Is it harder to change tire on electric cars?

Physically changing the tire on an electric vehicle isn’t any different than changing a tire on a gas-powered car.

However, the hard part comes with choosing a tire that is specifically designed for an electric vehicle.

While there was a lack of options just several years ago in regards to EV tires, some of the biggest tire brands such as Goodyear and Michelin have expanded their market to make it easier to find tires designed for EV vehicles.

One of the biggest reasons electric vehicles require different types of tires is because of their heavier weight, which causes the tread to wear out faster.

The added weight also makes it harder to change the tire.

EVs need a long-lasting tread to maximize the tire’s lifespan.

EVs also have more torque than gas-powered vehicles, which requires more traction.

EV tires are manufactured with a strong grip to keep the car on the road and limit traction loss. Using a specific EV tire will offer increased durability and provide a longer lifespan.

Torque also puts more pressure on the tires, which can affect an EV’s power usage and range.

Because of this, shop around for tires that come equipped with technologies that can lower rolling resistance.

It’s also important to look for a tire that is quiet. Ironically, without an engine, the cabin of an electric vehicle is often noisier than a gas-powered vehicle.

Why is this?

It’s because the engine of a regular vehicle helps mask the road noise. Without the engine, an EV’s cabin can feel louder due to road noise.

The best EV tires on the market come with noise-canceling technologies that reduce road noise.

Do electric cars come with tire-changing tools?

Although many gas-powered vehicles still offer spare tires and tire-changing tools, these offerings aren’t as common with EVs – although some makes and models still do.
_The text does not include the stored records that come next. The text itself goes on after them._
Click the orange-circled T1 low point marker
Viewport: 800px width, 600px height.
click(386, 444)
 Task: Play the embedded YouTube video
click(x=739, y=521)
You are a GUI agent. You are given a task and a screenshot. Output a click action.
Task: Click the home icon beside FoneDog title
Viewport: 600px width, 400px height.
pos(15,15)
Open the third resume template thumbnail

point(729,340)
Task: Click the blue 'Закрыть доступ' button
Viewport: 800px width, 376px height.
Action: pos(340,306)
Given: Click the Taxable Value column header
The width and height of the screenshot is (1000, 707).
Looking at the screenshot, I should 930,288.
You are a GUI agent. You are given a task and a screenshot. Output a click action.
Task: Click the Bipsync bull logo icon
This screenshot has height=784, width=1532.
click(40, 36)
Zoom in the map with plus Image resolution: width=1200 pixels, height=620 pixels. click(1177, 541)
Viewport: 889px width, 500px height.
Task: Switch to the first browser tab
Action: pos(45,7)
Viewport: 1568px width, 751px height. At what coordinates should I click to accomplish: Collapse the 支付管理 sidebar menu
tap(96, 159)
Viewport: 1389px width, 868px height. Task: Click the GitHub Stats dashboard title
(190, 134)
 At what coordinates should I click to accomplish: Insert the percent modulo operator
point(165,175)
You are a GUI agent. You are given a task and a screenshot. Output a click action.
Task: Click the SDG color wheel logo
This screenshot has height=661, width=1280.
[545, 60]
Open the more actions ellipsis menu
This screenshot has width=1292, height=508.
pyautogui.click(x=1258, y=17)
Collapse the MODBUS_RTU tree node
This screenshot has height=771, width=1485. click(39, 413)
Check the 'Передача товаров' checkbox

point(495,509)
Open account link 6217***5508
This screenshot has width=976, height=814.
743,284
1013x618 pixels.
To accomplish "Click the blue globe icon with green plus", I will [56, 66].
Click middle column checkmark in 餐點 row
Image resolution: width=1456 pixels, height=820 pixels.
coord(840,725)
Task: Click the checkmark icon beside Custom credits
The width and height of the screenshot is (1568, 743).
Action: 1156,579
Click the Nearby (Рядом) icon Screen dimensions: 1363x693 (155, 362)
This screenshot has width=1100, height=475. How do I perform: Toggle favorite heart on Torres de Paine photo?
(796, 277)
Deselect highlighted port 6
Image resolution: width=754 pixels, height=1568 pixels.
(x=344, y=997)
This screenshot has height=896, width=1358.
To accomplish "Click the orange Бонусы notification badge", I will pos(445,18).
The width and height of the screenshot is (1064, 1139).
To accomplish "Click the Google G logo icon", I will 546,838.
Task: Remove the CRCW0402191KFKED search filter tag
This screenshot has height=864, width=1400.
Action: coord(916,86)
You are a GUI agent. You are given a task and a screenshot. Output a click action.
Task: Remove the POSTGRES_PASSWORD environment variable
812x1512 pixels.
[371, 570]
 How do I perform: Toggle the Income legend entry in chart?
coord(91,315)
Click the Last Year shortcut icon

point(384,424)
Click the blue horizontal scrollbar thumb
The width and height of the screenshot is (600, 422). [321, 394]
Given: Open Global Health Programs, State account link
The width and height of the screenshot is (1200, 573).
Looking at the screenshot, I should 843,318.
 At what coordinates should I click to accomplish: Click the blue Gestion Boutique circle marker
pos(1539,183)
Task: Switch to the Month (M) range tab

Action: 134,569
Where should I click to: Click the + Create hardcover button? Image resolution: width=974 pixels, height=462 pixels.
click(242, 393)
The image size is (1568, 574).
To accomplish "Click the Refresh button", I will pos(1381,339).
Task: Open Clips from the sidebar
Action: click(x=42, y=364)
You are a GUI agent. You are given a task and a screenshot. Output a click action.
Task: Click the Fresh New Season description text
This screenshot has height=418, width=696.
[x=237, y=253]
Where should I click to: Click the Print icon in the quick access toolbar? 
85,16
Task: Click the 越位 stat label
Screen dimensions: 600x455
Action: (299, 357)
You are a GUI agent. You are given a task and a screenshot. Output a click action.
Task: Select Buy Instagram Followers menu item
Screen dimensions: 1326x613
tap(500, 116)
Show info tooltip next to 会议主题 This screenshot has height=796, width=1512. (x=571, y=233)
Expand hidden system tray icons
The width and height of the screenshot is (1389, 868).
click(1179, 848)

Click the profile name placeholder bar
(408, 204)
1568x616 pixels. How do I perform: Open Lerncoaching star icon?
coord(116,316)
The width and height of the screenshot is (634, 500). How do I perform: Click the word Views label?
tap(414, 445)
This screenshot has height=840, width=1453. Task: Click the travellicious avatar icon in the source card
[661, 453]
Read more here about whether new cars still include tools for changing tires.

With electric vehicles, it’s a mixed bag when it comes to whether spare tires are offered.

Tesla and the Nissan Leaf, for example, do not offer spare tires but they do provide tire-changing tools.

The Hyundai Kona, meanwhile, does come equipped with a spare tire and all of the necessary tools to change a tire.

Be sure to ask the electric vehicle dealer whether the EV you’re considering buying comes equipped with a spare tire.

Can you use regular spare tires on electric cars?

Technically, electric vehicles can use any type of tire that gas-powered vehicles use, including spare tires.

If you have a blown tire, and you need to get your vehicle to a tire store, a regular spare tire will work just fine.

But you shouldn’t drive around with a regular spare tire for long, which we’ll explain why in the next section.

Do electric cars with spare tires have less range?

It’s not recommended to use a regular spare tire for an extended period, though, because it can reduce the EV’s range significantly.

Some electric vehicle drivers reported up to a 25% drop in range when they replaced their EV tires with regular tires.

Electric vehicles need specific tires because of their heavier weight and increased torque.

If you drive around with three EV-specific tires and one regular spare tire, it will likely negatively affect the vehicle’s range and can cause your tires to wear unevenly, leading to a shorter lifespan.

Because of this, it’s a good idea to have the tire replaced with the same make and model type as your other three tires.

The better the car’s range, the longer it can go without needing a charge, which will save on charging time and electric costs.

Conclusion

Whether you own a gas-powered car or an electric vehicle, you may have noticed that it doesn’t come with a spare anymore.

This trend is likely to only increase, including in the electric vehicle industry.

If you own an EV, and it doesn’t come with a spare tire, you can purchase a regular spare tire and throw it in the trunk.

Although you don’t want to drive around for long on a regular spare tire, it can give you the peace of mind of knowing that you can change your tire on the side of the road in the case of a blowout, allowing you to drive to a tire store or repair shop.